### [Problem]
Express the items below as a JSON list of strings, one string per line, with blank lines omitted. Leave out the pictures.

### [Data for this exercise]
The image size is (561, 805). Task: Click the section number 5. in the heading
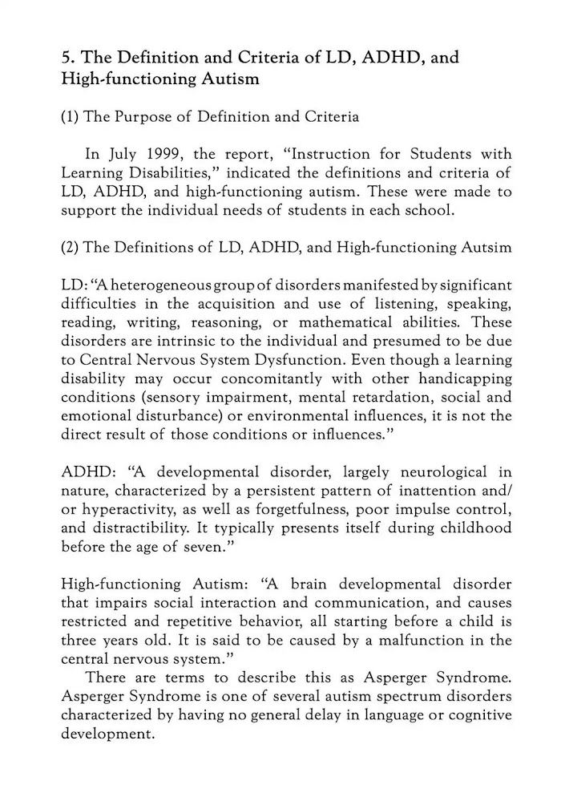(69, 58)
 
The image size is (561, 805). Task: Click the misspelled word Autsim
(486, 246)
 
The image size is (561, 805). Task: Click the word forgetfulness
(311, 508)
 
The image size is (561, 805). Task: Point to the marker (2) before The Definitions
(70, 246)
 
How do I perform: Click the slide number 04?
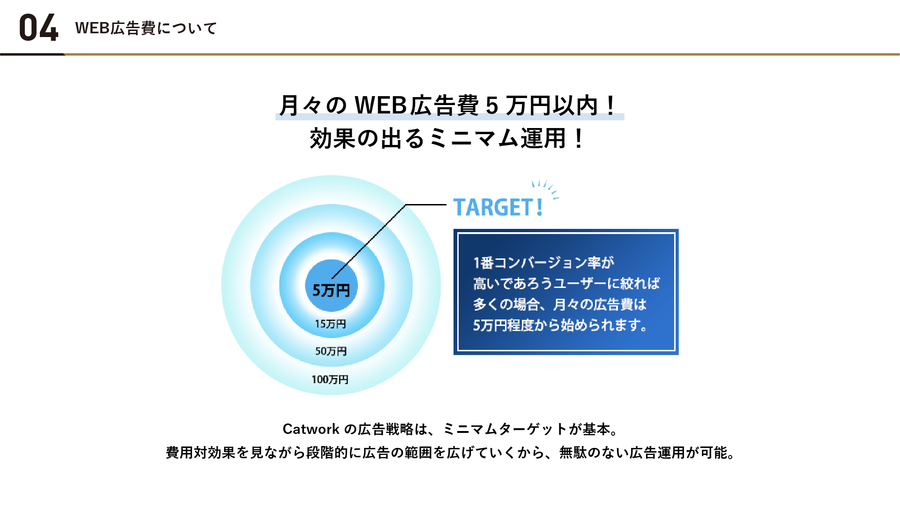[x=39, y=28]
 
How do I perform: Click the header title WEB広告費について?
[x=146, y=28]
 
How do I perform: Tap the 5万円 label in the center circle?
[x=331, y=290]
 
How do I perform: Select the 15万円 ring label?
[x=330, y=324]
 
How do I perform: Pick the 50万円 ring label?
[x=331, y=351]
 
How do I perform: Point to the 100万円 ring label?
[x=330, y=379]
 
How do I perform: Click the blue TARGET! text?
[x=498, y=207]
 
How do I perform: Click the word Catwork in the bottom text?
[x=311, y=429]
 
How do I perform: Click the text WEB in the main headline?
[x=380, y=105]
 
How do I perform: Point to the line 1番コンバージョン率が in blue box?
[x=543, y=263]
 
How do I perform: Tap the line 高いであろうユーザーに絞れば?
[x=566, y=283]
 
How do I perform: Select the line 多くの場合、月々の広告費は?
[x=560, y=304]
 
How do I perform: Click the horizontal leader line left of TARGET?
[x=425, y=204]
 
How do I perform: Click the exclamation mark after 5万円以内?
[x=610, y=106]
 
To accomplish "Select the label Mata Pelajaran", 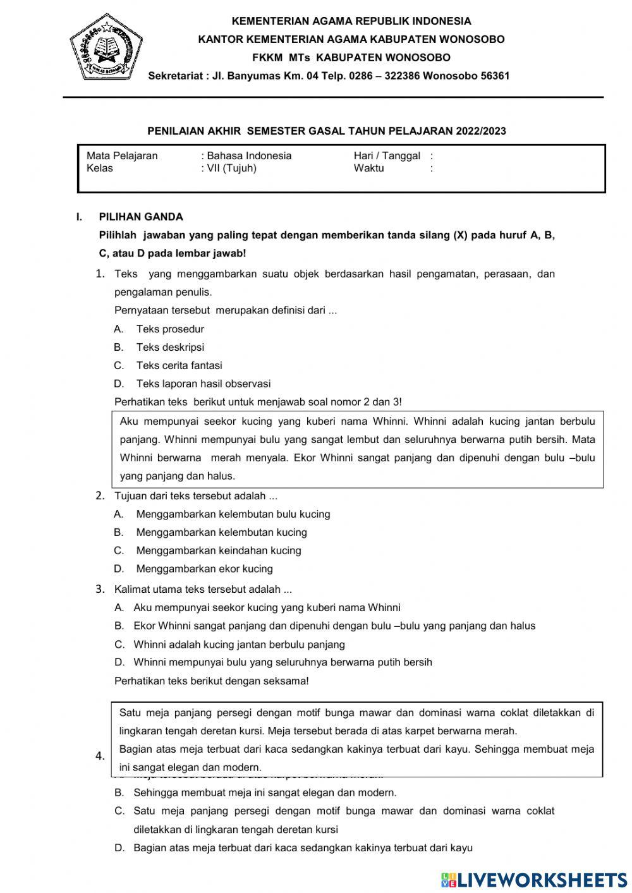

### [Written reply]
[
  "The image size is (561, 805). Task: Click the section number 5. in the heading",
  "(69, 58)",
  "The image size is (561, 805). Task: Click the misspelled word Autsim",
  "(486, 246)",
  "The image size is (561, 805). Task: Click the word forgetfulness",
  "(311, 508)",
  "The image size is (561, 805). Task: Point to the marker (2) before The Definitions",
  "(70, 246)",
  "How do I perform: Click the slide number 04?",
  "[x=39, y=28]",
  "How do I perform: Click the header title WEB広告費について?",
  "[x=146, y=28]",
  "How do I perform: Tap the 5万円 label in the center circle?",
  "[x=331, y=290]",
  "How do I perform: Select the 15万円 ring label?",
  "[x=330, y=324]",
  "How do I perform: Pick the 50万円 ring label?",
  "[x=331, y=351]",
  "How do I perform: Point to the 100万円 ring label?",
  "[x=330, y=379]",
  "How do I perform: Click the blue TARGET! text?",
  "[x=498, y=207]",
  "How do I perform: Click the word Catwork in the bottom text?",
  "[x=311, y=429]",
  "How do I perform: Click the text WEB in the main headline?",
  "[x=380, y=105]",
  "How do I perform: Point to the line 1番コンバージョン率が in blue box?",
  "[x=543, y=263]",
  "How do I perform: Tap the line 高いであろうユーザーに絞れば?",
  "[x=566, y=283]",
  "How do I perform: Select the line 多くの場合、月々の広告費は?",
  "[x=560, y=304]",
  "How do I perform: Click the horizontal leader line left of TARGET?",
  "[x=425, y=204]",
  "How do I perform: Click the exclamation mark after 5万円以内?",
  "[x=610, y=106]",
  "To accomplish \"Select the label Mata Pelajaran\", "
]